[PAGE EXCERPT]
Kalasha, spoken by the Kalash people of three valleys in southern Chitral, has under 5,000 speakers and is the language of the only non-Muslim indigenous community in Pakistan. Wakhi is spoken by a few thousand people in the upper Hunza valley near the Wakhan corridor and belongs to the Iranian branch. Balti, a Sino-Tibetan language related to Ladakhi and Tibetan, is spoken by around 400,000 people in Skardu and the Baltistan division. Kashmiri is spoken by around 4 million people in the Pakistan-administered Azad Kashmir region, with most speakers also fluent in Urdu. Hindko, the language of the Hazara division of northern Khyber Pakhtunkhwa, has 3 to 4 million speakers and is treated as a Punjabi dialect by some linguists and a separate Indo-Aryan language by others.

Endangered Languages of Pakistan

UNESCO and the Encyclopaedia of the World’s Endangered Languages have flagged more than two dozen Pakistani languages as endangered or seriously endangered. Most sit in the northern mountains and the Hindu Kush border valleys, where small communities of a few hundred to a few thousand speakers face pressure from Pashto, Urdu, and the regional dominant languages.

  • Domaaki: around 350 speakers in the Hunza and Nagar valleys, used by the Dom community of musicians and blacksmiths, severely endangered
  • Ushojo: under 2,000 speakers in the Bishigram valley of Swat, no written tradition
  • Badeshi: a handful of elderly speakers in upper Swat, considered functionally extinct by some researchers
  • Gawarbati: around 9,000 speakers in the Chitral border valleys, Dardic branch
  • Yidgha: around 6,000 speakers in the Lutkoh valley of Chitral, Pamir Iranian branch
  • Ormuri: around 1,000 speakers in Kaniguram in South Waziristan, Iranian branch
  • Kalasha: under 5,000 speakers, with the small Kalash community holding both the language and the only non-Muslim indigenous religious tradition
  • Torwali: around 80,000 speakers in upper Swat, Dardic branch, recent revitalisation efforts at the Idara Baraye Taleem-o-Taraqqi school
  • Mankiali, Bateri, Chilliso, Gawro, Gawri, Indus Kohistani, Palula: each spoken by a few hundred to a few thousand people in the Indus Kohistan and northern Khyber Pakhtunkhwa valleys

Several common threats run through these communities. Pakistan’s national censuses do not record any of these languages as separate categories, which keeps them invisible to state policy. Schooling in Urdu and Pashto from the early grades replaces home-language use within two generations. Out-migration for work in lowland cities breaks the chain of children growing up with the language. Several research groups, including the Forum for Language Initiatives in Islamabad and university linguistics departments in Karachi and Peshawar, have run documentation projects since the early 2000s, recording vocabulary, grammar sketches, and oral literature before the last fluent speakers die.
[/PAGE EXCERPT]
[MATERIAL FOR THE TASK]
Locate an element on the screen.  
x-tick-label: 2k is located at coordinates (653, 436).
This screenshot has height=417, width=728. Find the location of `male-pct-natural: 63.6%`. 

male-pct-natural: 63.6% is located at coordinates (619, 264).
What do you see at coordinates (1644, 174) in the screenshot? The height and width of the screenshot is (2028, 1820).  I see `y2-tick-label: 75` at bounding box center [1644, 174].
[/MATERIAL FOR THE TASK]
[MATERIAL FOR THE TASK]
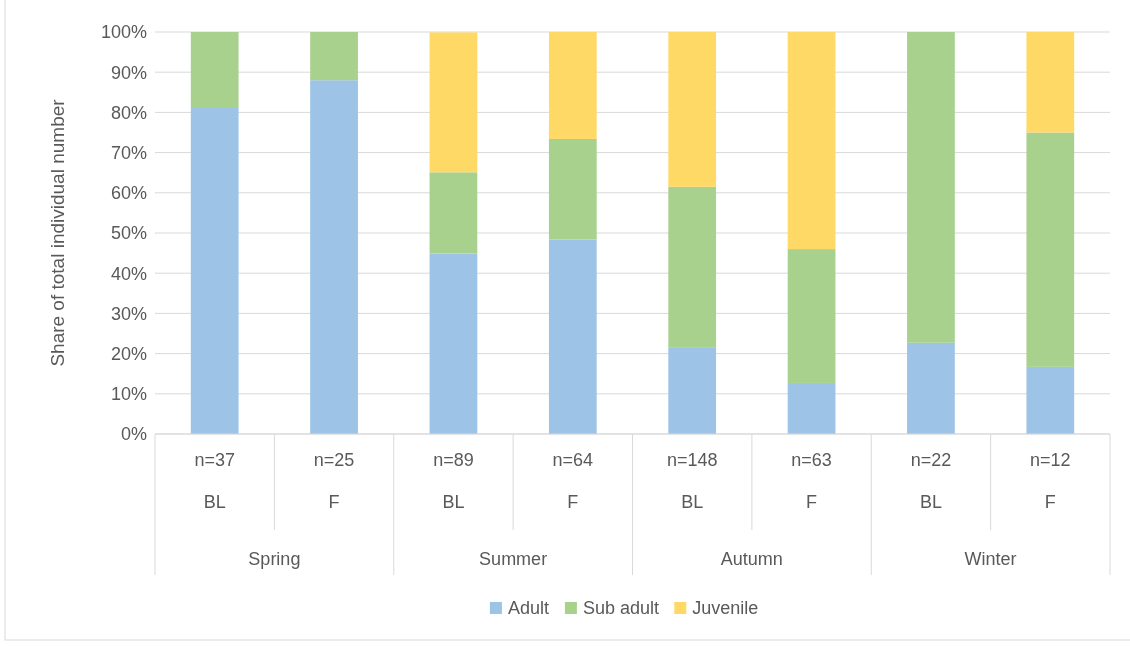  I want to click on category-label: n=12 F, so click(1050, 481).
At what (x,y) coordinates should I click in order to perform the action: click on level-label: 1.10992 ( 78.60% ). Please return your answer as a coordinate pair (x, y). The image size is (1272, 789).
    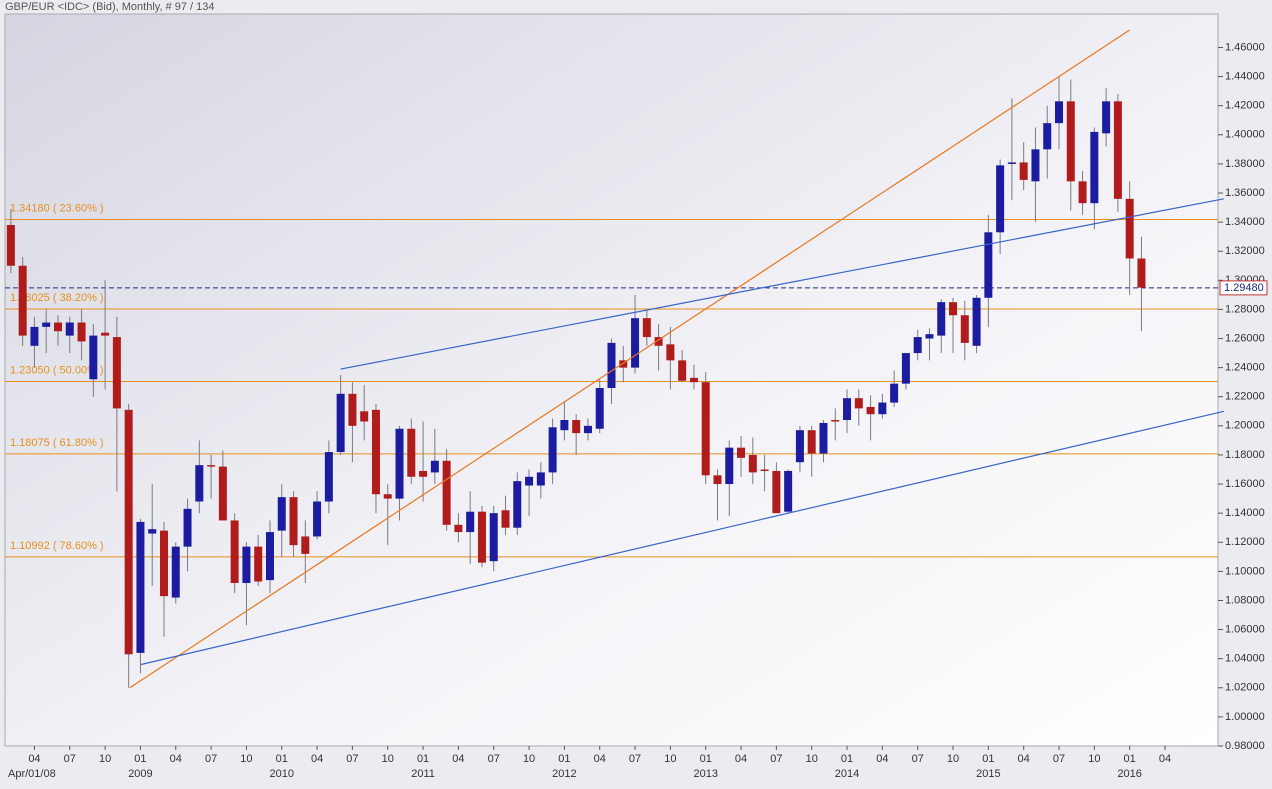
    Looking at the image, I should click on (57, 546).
[/MATERIAL FOR THE TASK]
[MATERIAL FOR THE TASK]
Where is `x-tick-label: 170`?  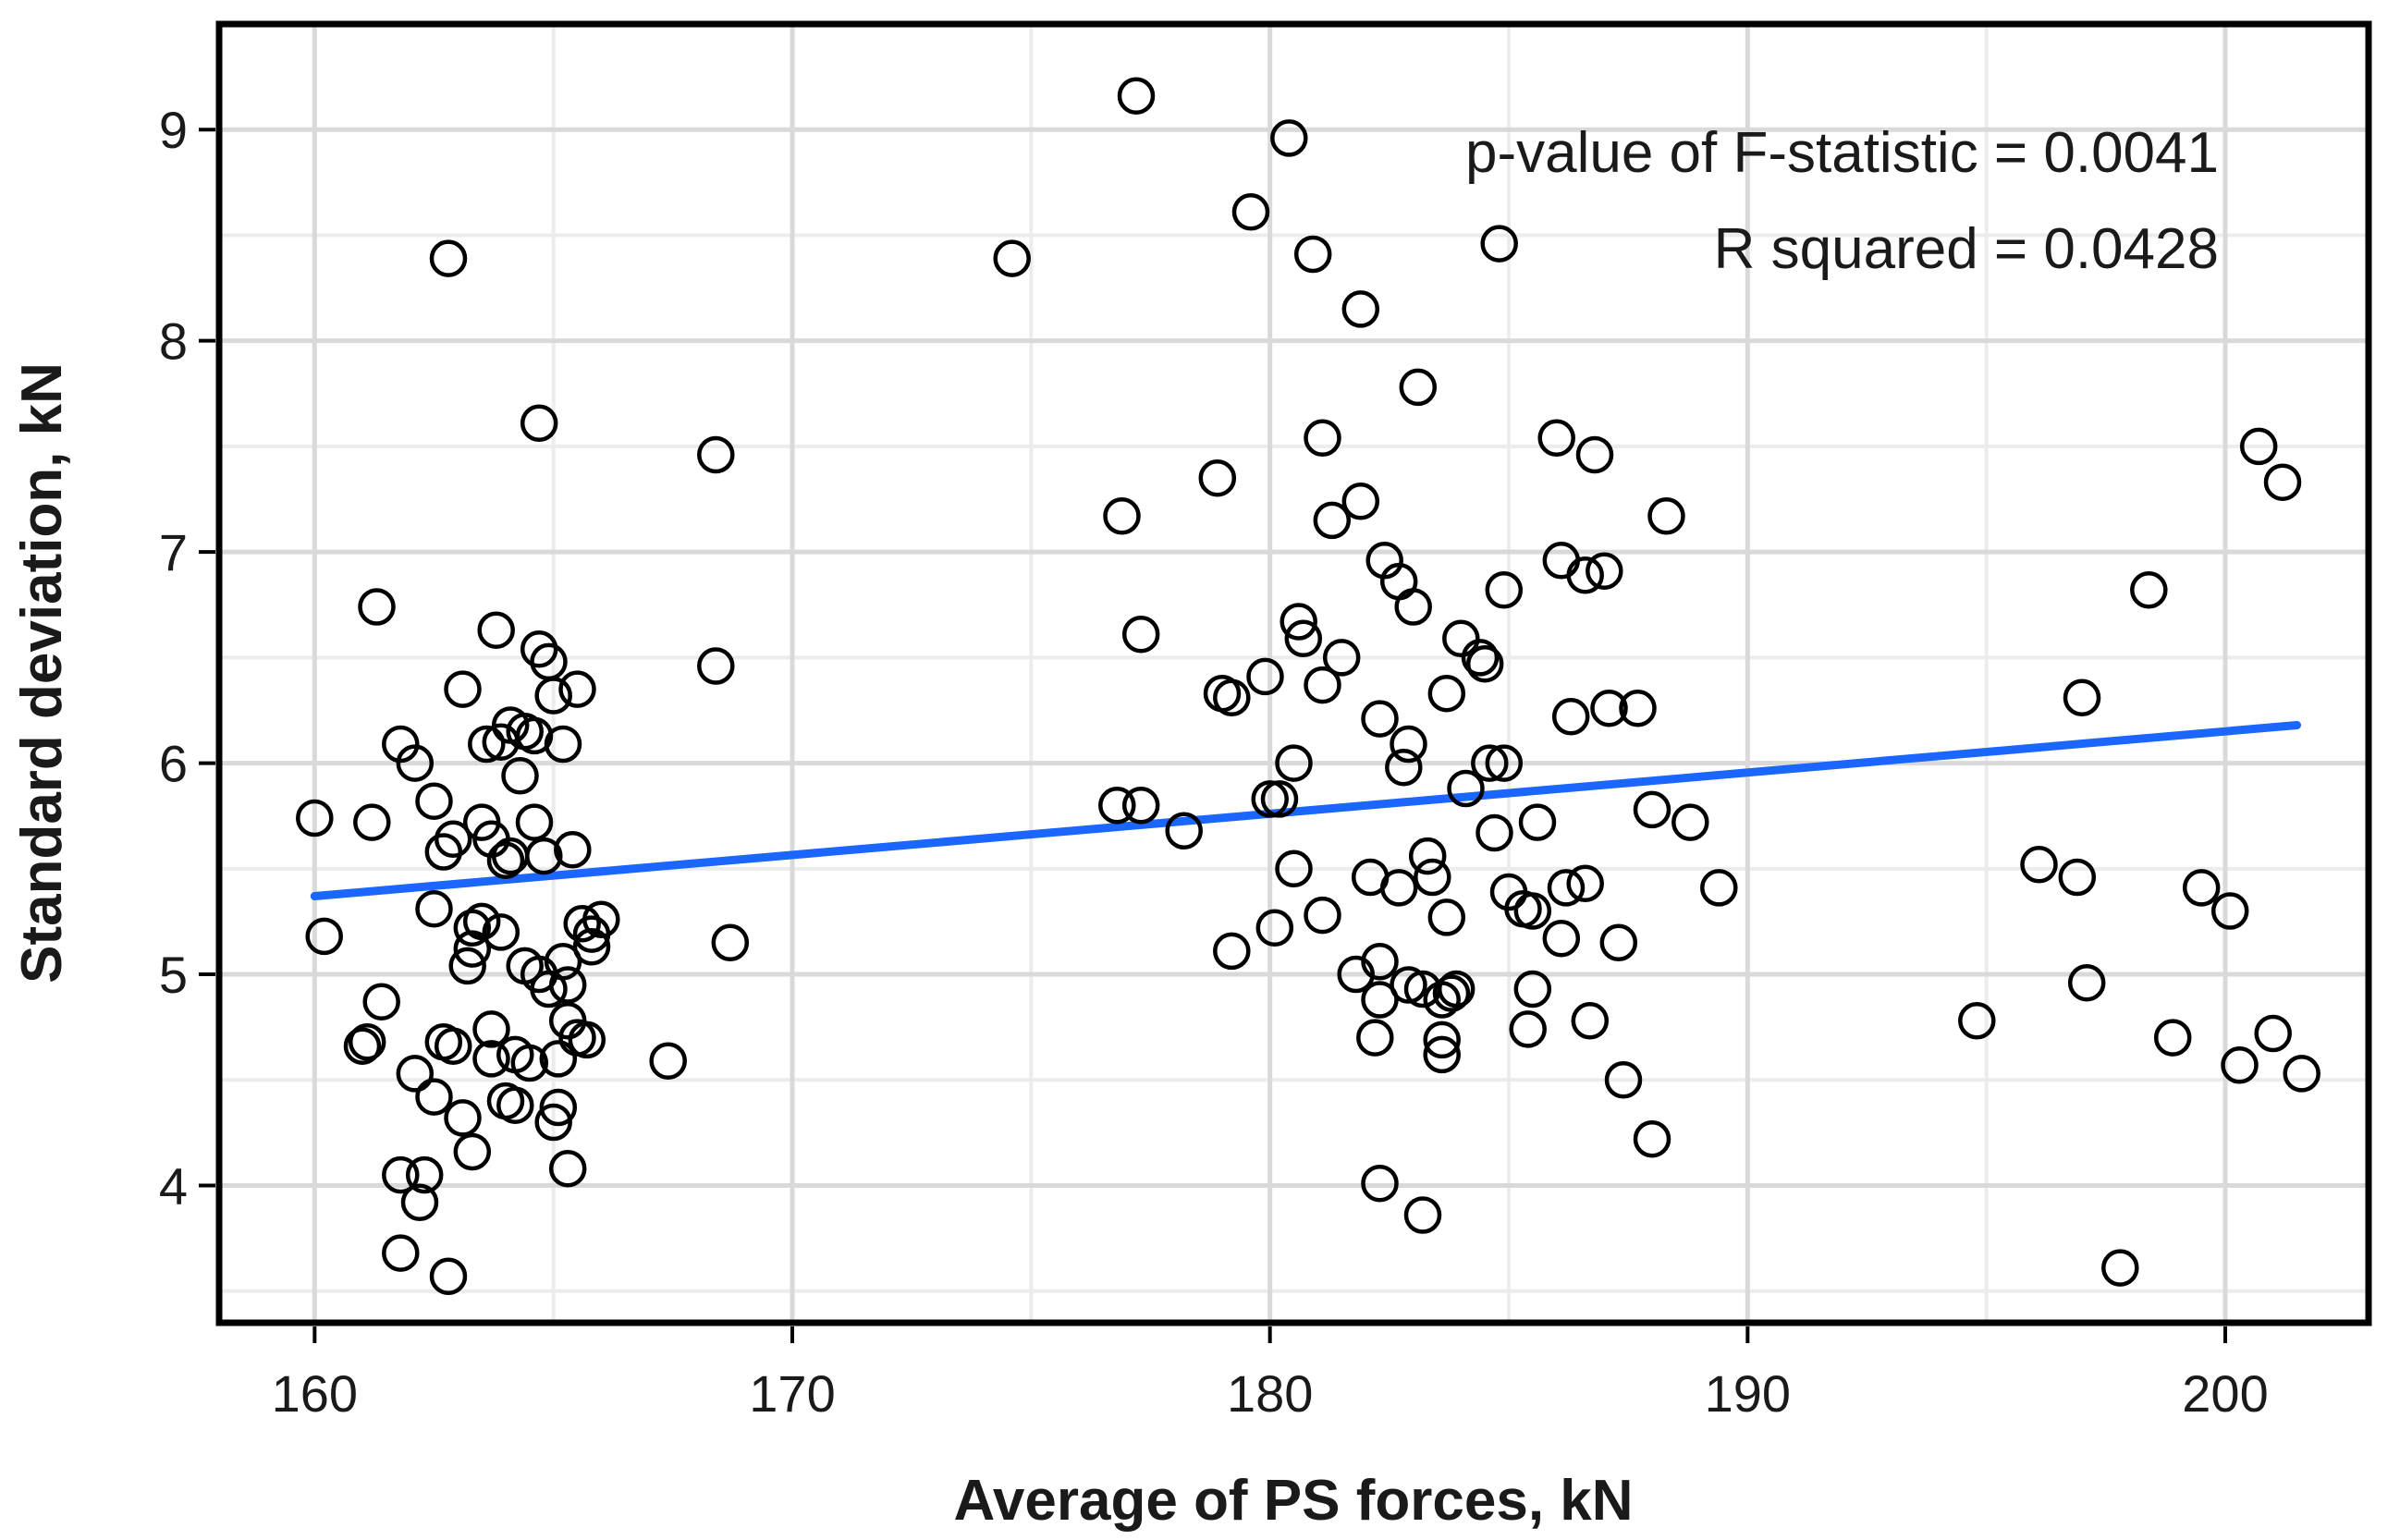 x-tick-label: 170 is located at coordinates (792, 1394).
[/MATERIAL FOR THE TASK]
### [EXERCISE 1]
Recast the records from the line with "I want to click" up to and including the line with "Looking at the" as a Markdown table with the columns Row and Line. Skip any blank lines, and leave the pictures out.
### [EXERCISE 2]
Continue the text on Pakistan's endangered languages from where it stops.

### [EXPECTED OUTPUT 1]
| Row | Line |
|---|---|
| 1 |   I want to click on category-label: n=12 F, so click(1050, 481). |
| 2 | At what (x,y) coordinates should I click in order to perform the action: click on level-label: 1.10992 ( 78.60% ). Please return your answer as a coordinate pair (x, y). The image size is (1272, 789). |
| 3 |     Looking at the image, I should click on (57, 546). |

### [EXPECTED OUTPUT 2]
Religious and Historical Languages

Several languages live in Pakistan as religious or historical rather than everyday spoken languages. Arabic is the language of the Quran and of formal Islamic prayer for most Pakistani Muslims, and basic Arabic literacy is taught in religious schools called madrasas and in many state primary schools as part of the Islamiat curriculum. Few Pakistanis speak Arabic as a conversational language, although the script is recognised across the country because it forms the basis of the modified scripts used to write Urdu, Punjabi, Sindhi, Pashto, and Balochi.

Persian was the court and administrative language of the Mughal empire until the British replaced it with English in the nineteenth century, and it remained a literary and educational language for Muslim elites in the subcontinent into the twentieth century. Persian vocabulary still runs through Urdu, Punjabi, and the other Indo-Aryan languages of Pakistan in the form of loanwords for poetry, governance, and culture. A small community of refugees from Afghanistan and Tajikistan in Pakistan still speaks Dari Persian as a home language. Sanskrit served as a religious and literary language for the Hindu communities of the region before Partition, although it now has only a marginal presence among the small remaining Hindu populations of Sindh.

Frequently Asked Questions

What language do they speak in Pakistan?

The official languages of Pakistan are Urdu and English. Urdu is the national language and lingua franca, while English is the working language of government, courts, and universities. By the 2023 census, the most spoken first language by number of speakers is Punjabi at 88.92 million (37 percent), followed by Pashto at 43.63 million (18 percent) and Sindhi at 34.40 million (14 percent).

How many languages are spoken in Pakistan?

Estimates range between 70 and 80 languages spoken across Pakistan today, including the two official languages Urdu and English, the major provincial languages Punjabi, Pashto, Sindhi, Balochi, Saraiki, and Hindko, and a long tail of smaller languages concentrated in the northern mountains and the western border valleys. More than two dozen are classified as endangered.

What is the official language of Pakistan?

Pakistan has two official languages: Urdu and English. Urdu is the national language and the most common medium of internal communication. English remains the working language of higher administration, the higher courts, the armed forces, and the major universities. The 2015 Supreme Court order requiring full Urdu implementation has been only partly carried out.

Which is the most spoken language in Pakistan?

Punjabi is the most spoken first language in Pakistan with 88.92 million speakers by the 2023 census, 37 percent of the national population, although it does not hold official status. Pashto is the second most spoken language with 43.63 million speakers, followed by Sindhi with 34.40 million.

Is Saraiki a separate language or a Punjabi dialect?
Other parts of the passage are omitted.